Hello everyone.
As I mentioned in a previous thread, I'm an Electrical Engineering student in Canada. While I have a good understanding of what components such as resistors, capacitors, diodes, etc, actually do by themselves, I have very little idea how to
put them together to do useful things.
At the University I attend, there are a number of clubs which allow students to work on a variety of problems. However, I feel overwhelmed when confronted with circuit designs or components that I don't understand the rational behind. When I ask senior students how they learned, they shrug and say "practise".
The problem is that I don't work that way. Without a foundation of basic designs and knowledge of best practises, I am not confident enough to design circuits for important projects.
I learned programming about 5 years ago (in my spare time) by buying a
REALLY basic book that included extensive explanations as to
WHY certain choices were made in the code and a detailed explanation of each line. Since then, I am fluent in about 5-6 programming languages (C, C++, C#, Java, Ruby, Python, assembly on different architectures, etc etc) and the best practises for each.
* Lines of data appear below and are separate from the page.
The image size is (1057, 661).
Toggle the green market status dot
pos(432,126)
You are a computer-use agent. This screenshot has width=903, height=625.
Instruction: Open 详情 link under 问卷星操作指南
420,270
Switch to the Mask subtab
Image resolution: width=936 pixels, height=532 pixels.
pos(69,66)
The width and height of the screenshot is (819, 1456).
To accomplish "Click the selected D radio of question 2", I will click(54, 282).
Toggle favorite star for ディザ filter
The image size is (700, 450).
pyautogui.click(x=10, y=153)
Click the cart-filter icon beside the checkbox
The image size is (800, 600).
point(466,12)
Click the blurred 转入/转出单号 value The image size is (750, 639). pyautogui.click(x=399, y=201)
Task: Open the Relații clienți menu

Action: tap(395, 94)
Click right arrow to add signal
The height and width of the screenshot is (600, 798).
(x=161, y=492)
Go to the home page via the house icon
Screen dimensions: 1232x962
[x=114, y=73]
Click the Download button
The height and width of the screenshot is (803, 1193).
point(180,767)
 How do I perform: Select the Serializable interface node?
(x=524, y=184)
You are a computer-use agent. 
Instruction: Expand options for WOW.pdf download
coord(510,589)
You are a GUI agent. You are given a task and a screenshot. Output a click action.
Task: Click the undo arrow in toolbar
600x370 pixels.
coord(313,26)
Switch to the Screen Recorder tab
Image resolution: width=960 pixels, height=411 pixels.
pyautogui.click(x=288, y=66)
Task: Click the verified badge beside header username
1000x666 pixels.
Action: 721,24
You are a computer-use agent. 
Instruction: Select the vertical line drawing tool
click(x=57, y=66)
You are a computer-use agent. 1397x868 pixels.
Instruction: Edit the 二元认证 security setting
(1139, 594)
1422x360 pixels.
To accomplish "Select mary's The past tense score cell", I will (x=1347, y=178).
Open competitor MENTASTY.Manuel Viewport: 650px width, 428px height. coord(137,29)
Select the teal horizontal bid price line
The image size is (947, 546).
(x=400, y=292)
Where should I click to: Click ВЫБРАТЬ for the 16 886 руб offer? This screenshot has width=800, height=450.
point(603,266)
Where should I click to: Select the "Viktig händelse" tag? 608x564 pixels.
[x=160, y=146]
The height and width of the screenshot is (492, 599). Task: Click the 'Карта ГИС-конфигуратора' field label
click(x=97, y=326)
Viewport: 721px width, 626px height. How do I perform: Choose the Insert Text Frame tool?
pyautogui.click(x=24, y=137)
Is there a book that teaches electronic circuit design in a similar way? I don't just want to be shown a diagram of a finished circuit and told to build it: I want the
rational behind design choices.
For example,
This is project #1. We will be building a <...>. This type of circuit is useful for <...>. It requries this list of components and this breadboard. You can buy them <here>. We first make this connection. The resistor is there because <...> and we chose this resistor value because <...>. The reason we make this connection is to <...>. If we hadn't used this resistor then <...>)
What's so mystifying to me is that this type of format in programming books is so common, yet I've really struggled to find something similar for electronics.